Data Processing With Apache Spark
Spark is a big data processing framework which enables fast and advanced analytics computation over hadoop clusters.
Spark Architecture
A Spark application consists of: a driver program and a list of executors.
The driver program uses the SparkContext object to coordinate the running of the Spark applications run as independent sets of processes on a cluster
The SparkContext can connect to several types of cluster managers
- Standalone cluster manager
- Mesos
- YARN
These cluster managers allocate resources across applications. Once connected to the cluster managers,
Spark Application Execution Steps
-
The Spark driver is launched to invoke the main method of the Spark application.
-
The driver asks the cluster manager for resources to run the application, i.e. to launch executors that run tasks.
-
The cluster manager launches executors.
-
SparkContext acquires executors on nodes in the cluster, which are processes that run computations and store data for your application.
-
SparkContext sends your application code (defined by JAR or Python files passed to SparkContext) to the executors.
-
SparkContext sends tasks to the executors to run.
-
Once SparkContext.stop() is executed from the driver or the main method has exited, all the executors are terminated and the cluster resources are released by the cluster manager.
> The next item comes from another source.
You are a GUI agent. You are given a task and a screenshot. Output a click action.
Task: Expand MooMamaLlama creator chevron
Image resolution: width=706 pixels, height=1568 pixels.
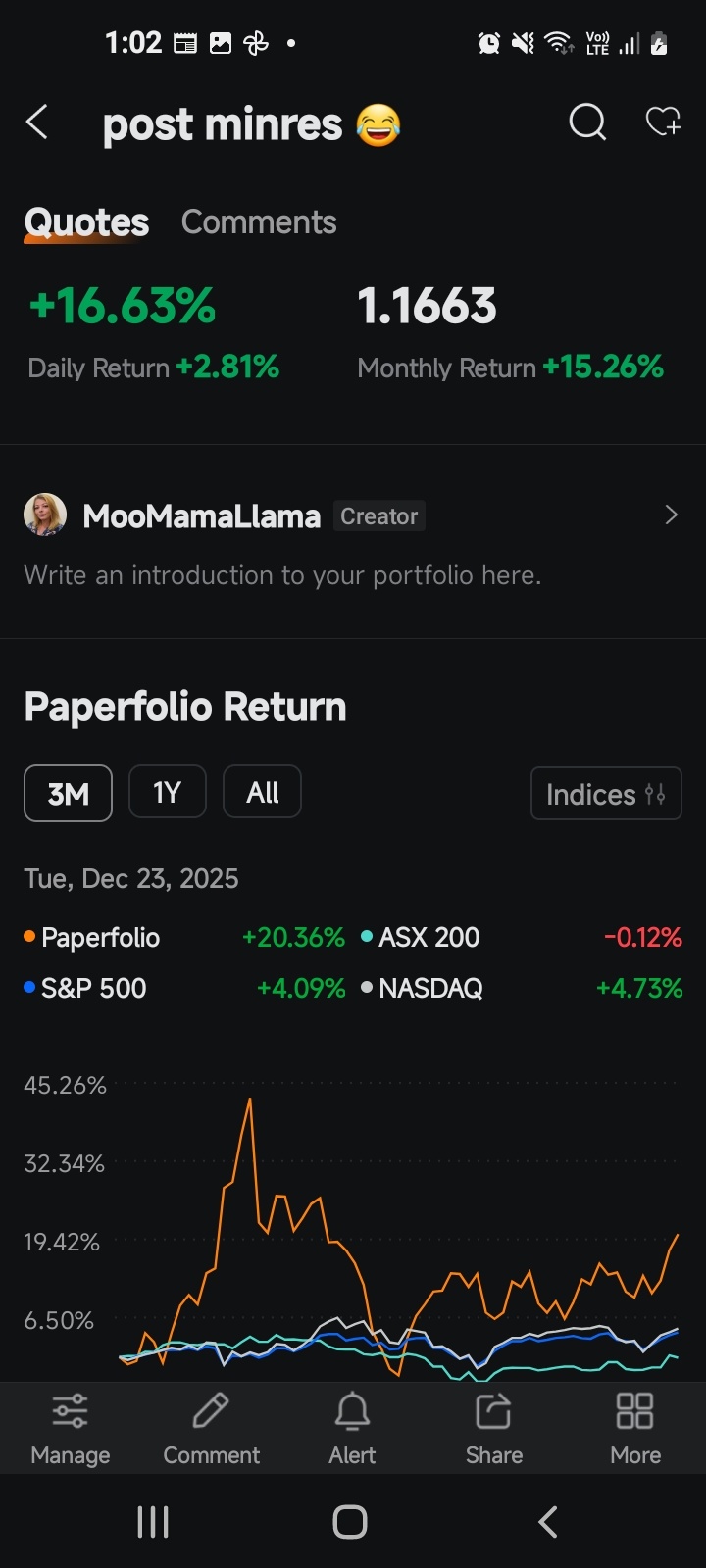672,514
Reference: http://spark.apache.org/docs/latest/cluster-overview.html
Standalone Cluster Manager
Spark provides a simple standalone mode where spark manages the cluster without an external cluster manager. Each node should have the spark binary installed. In the standalone mode we can manually deploy the spark master and workers.
First we can start the master
The master web UI can seen at http://localhost:8080 by default. We can connect each of workers to this master by specifying the master address
We can also launch the spark standalone cluster with a launch script by specifying the hostnames of all the Spark worker machines in the conf/slaves file in Spark directory
To further configure the spark cluster edit conf/spark-env.sh
- Set the SPARK_WORKER_INSTANCES which determines the number of Worker instances (#Executors) per node (its default value is only 1)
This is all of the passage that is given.